Welche Traditionen wieder aufleben sollten

Peter Kreinberg lernte die Iberische und die Altkalifornische Reitweise bereits in den 1970er und 1980er Jahren kennen: Er verbrachte Zeit in Nordamerika und in Andalusien auf Ranches. Was er dort erlebte: Reiter lebten einen klaren Verhaltenskodex. Es ging weniger darum, was die Reiter mit den Pferden machten – sondern wie sie es taten. "Finesse war das oberste Ziel. Grobheiten jeder Art waren verpönt. Diesen Kodex nahmen die Menschen quasi mit der Muttermilch auf." Wer gegen den Kodex im Pferdetraining verstieß, von dem wandte sich die Gemeinschaft ab. Die Leute drehten sich einfach weg und gingen. Teils gab es auch klare Ansagen. Fehler waren erlaubt, aber ständige Wiederholungen nicht. So regulierte sich das System. Grobe Handlungen am Pferdemaul etwa waren ein No-Go.

Pferdegerechte Umgangsformen sind auch in der H.dv.12 definiert. Auf dieser Reitvorschrift des preußischen Heeres baut die aktuelle deutsche Reiterei auf "Die wird aber auch nicht immer im Sinne der Tradition umgesetzt", so Kreinberg.

Was sich aber aus der Gebrauchsreiterei in die Freizeitreiterei sinnvoll übertragen lässt, ist der Naturtrail: Einfache Hindernisse wie Stangen überwinden, vom Pferd aus ein Tor öffnen, durch Flatterband reiten – das bereitet Pferde auf die Anforderungen im Gelände vor.

Es gibt also durchaus Dinge, die aus der Vergangenheit wiederbelebt und in die heutige Reiterei übersetzt werden können. Aber so manchen Brauch braucht keiner mehr.

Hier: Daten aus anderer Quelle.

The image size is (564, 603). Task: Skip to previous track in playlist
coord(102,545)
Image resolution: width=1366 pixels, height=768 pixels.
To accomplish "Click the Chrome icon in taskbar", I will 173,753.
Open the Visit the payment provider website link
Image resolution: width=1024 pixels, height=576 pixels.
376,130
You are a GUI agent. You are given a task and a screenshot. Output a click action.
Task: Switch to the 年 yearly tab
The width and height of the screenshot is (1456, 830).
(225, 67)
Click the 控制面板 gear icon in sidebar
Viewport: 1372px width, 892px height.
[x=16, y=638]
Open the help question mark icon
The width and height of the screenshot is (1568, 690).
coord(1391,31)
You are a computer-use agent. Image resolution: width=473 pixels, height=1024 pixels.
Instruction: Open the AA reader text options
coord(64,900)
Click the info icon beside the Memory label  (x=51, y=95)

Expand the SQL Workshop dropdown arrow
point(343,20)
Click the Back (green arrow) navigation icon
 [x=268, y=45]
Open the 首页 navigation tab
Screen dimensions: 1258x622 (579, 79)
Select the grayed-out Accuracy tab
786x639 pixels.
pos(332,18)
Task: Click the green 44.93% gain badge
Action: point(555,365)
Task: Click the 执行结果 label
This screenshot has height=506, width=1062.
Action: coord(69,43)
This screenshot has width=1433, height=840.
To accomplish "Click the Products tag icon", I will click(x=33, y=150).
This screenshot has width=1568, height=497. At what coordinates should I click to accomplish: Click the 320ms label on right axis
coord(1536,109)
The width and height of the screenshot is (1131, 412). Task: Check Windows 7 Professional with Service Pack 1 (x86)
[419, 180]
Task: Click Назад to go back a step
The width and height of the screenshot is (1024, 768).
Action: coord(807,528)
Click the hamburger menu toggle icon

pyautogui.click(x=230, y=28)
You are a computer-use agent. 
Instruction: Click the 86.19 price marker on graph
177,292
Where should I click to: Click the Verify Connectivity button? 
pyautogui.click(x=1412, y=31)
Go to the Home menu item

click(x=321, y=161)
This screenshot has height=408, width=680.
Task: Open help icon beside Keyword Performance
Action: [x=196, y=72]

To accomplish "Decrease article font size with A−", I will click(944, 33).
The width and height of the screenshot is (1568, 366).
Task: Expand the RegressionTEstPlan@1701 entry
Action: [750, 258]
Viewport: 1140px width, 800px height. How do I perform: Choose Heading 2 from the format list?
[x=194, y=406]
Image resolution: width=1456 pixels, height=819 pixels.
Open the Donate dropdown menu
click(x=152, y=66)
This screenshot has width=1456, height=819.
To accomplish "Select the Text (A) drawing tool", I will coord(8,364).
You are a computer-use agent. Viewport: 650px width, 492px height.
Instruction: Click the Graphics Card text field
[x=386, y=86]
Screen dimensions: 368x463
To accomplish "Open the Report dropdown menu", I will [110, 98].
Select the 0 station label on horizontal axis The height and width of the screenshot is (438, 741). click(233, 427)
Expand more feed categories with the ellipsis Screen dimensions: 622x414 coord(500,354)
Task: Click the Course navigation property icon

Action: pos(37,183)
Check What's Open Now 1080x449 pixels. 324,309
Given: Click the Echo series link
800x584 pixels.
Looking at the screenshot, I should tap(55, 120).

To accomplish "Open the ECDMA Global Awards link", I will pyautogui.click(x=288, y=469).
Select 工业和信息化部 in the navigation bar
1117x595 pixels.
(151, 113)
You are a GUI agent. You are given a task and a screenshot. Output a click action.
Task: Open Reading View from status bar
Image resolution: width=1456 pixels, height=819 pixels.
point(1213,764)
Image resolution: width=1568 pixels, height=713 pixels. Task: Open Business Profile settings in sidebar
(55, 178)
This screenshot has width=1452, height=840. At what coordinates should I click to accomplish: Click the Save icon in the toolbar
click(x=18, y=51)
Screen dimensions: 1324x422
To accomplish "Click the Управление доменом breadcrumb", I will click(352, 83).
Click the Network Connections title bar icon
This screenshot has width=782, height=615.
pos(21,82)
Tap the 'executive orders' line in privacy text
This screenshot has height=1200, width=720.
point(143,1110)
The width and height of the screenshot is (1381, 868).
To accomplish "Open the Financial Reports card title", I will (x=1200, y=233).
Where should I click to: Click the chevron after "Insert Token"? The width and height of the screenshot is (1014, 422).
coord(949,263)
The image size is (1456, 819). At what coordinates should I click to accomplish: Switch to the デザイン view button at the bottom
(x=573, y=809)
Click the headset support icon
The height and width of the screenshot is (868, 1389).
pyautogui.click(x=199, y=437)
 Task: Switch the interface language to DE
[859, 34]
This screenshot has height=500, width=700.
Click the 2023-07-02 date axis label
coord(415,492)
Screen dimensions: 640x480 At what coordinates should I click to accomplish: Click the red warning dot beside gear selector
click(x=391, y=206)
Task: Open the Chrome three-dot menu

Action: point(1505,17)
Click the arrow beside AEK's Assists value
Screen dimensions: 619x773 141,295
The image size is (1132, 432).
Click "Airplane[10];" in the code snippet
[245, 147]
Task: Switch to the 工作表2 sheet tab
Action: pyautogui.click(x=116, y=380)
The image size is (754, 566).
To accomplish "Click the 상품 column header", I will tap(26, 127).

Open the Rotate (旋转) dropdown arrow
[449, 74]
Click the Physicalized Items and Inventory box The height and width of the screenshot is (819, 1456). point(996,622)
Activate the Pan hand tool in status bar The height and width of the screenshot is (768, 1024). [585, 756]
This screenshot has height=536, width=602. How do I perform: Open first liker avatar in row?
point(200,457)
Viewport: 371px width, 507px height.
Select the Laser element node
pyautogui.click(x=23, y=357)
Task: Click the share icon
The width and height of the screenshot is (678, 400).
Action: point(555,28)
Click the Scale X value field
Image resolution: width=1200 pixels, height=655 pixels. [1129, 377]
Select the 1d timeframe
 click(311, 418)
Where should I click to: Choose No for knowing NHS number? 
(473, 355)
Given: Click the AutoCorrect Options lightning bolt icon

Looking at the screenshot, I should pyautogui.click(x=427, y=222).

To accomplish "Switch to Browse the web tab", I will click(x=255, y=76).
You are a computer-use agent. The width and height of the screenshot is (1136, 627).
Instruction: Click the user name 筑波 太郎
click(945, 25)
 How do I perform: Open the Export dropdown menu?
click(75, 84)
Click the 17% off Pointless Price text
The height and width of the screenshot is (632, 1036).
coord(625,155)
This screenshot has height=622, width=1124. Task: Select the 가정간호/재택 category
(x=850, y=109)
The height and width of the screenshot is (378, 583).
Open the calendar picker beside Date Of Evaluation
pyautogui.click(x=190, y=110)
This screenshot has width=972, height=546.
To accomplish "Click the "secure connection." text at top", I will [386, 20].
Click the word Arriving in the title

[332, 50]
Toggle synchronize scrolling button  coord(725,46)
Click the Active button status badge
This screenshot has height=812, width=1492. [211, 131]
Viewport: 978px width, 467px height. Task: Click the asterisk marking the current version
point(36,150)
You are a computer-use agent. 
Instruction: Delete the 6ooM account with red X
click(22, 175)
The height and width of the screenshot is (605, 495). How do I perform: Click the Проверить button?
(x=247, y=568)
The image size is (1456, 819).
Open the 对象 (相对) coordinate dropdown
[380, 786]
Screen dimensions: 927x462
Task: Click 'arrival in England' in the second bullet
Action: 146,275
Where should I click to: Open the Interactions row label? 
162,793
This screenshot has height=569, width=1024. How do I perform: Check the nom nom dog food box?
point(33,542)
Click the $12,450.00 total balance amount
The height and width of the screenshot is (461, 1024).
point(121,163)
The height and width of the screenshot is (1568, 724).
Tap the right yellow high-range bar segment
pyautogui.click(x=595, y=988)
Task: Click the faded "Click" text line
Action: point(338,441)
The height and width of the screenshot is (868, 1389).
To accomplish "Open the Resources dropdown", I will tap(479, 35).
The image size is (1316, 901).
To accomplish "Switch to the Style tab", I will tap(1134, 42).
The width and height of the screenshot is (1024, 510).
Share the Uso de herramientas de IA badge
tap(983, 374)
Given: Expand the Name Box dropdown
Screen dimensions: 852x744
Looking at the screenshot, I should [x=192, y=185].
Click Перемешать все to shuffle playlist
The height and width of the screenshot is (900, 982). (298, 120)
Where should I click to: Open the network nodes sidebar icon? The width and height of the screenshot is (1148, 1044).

Reitkünste und Reitlehren als Kulturerbe

Die Unesco nimmt als immaterielles Kulturerbe auch lebendige Traditionen mit Pferden auf, die als erhaltungswürdig eingestuft worden sind.

Die klassische deutsche Reitlehre steht nun im Bundesweiten Verzeichnis des Immateriellen Kulturerbes. Die feierliche Auszeichnung findet im Juli 2023 in Potsdam statt. Die Reitlehre sei eine jahrhundertealte Kunst- und Handwerksform und orientiere sich an der Kreatur und an der Natur. Übrigens: 2022 wurden bereits die Trakehner als erste Pferdezucht von der Unesco anerkannt.

Die Spanische Hofreitschule in Wien mit der Hohen Schule und die klassische Reitkunst führen seit 2015 den Kulturerbe-Titel. Öffentliche Vorführungen und mündliche Überlieferungen des Wissens und Pferdeausbildung gehören dazu.

Die französische Reitkunst des Cadre Noir in Saumur ist seit 2011 Kulturerbe. Sie lege Wert auf Harmonie und pflege den Austausch zwischen Generationen.